Crítica | Ficha técnica

Mundialmente conhecido por sua Trilogia de Apu, Satyajit Ray lança em 1964 A Esposa Solitária (Charulata), seu filme mais bem sucedido nas bilheterias. Baseando-se na história “Nastaneer”, de Rabindranath Tagore, Ray constrói um drama romântico que provoca uma reflexão sobre a burguesia bengalesa ocidentalizada em Calcutá, na segunda metade do século 19.

A magistral sequência de abertura do filme revela as características dessa classe social. Charulata (Madhavi Mukherjee) vai de cômodo a cômodo no casarão onde mora, olhando do andar de cima algumas pessoas na rua, através de um binóculo. Seu marido Bhupati (Shailen Mukherjee) cruza com ela no corredor, lendo o jornal, sem nem dar conta de sua presença. Quando ele se distancia, a esposa olha para ele também através do binóculo. Por meio de engenhosa comunicação não-verbal, a sequência informa que Charulata e seu marido fazem parte de uma classe média alta. O binóculo simboliza o distanciamento com a classe mais popular da Índia, que está lá embaixo nas ruas. Da mesma forma, o binóculo indica a frieza no relacionamento do casal.

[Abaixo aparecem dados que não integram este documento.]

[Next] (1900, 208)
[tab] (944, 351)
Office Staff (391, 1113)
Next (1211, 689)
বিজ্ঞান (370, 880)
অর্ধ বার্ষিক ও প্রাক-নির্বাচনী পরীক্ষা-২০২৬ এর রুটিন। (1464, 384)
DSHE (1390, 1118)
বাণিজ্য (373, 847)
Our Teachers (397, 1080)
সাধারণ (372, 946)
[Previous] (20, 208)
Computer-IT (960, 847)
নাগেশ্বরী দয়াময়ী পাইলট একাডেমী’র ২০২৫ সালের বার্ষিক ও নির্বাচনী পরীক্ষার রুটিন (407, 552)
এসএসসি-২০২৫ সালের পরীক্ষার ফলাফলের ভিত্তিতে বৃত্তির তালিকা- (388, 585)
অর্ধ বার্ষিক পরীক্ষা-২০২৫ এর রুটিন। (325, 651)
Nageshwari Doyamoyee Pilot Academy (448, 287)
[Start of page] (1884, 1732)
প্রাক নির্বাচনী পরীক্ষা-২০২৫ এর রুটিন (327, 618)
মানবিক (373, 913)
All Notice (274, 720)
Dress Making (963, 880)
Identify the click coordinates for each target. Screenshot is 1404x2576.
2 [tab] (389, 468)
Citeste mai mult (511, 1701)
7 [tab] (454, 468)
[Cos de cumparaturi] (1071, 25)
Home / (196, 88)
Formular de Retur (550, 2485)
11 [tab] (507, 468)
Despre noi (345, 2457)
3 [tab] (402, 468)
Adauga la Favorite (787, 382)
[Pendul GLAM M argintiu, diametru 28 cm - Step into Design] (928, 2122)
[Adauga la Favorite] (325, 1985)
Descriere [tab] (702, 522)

As sequências seguintes mostram o cotidiano na casa. Com isso, completa-se o quadro que descreve mais uma faceta dessa burguesia bengalesa. Afastada do povo em geral, essa classe se considera mais próxima dos britânicos, ainda os colonizadores naquela época. Assim, Bhupati veste roupas ocidentais, mescla o inglês em seu palavreado, e se interessa pelas eleições que acontecem na Inglaterra, torcendo pelo candidato liberal. Na sua casa, ele até possui pinturas que mostram o exército britânico e um busto de um herói inglês.

A história

Na trama, surgem Umapada (Shyamal Ghoshal), o irmão de Bhupati, e sua esposa Mandakini (Gitali Roy). Bhupati faz de Umapada o gestor financeiro da sua empresa jornalística. E Mandakini passa bom tempo na casa, fazendo companhia para Charulata.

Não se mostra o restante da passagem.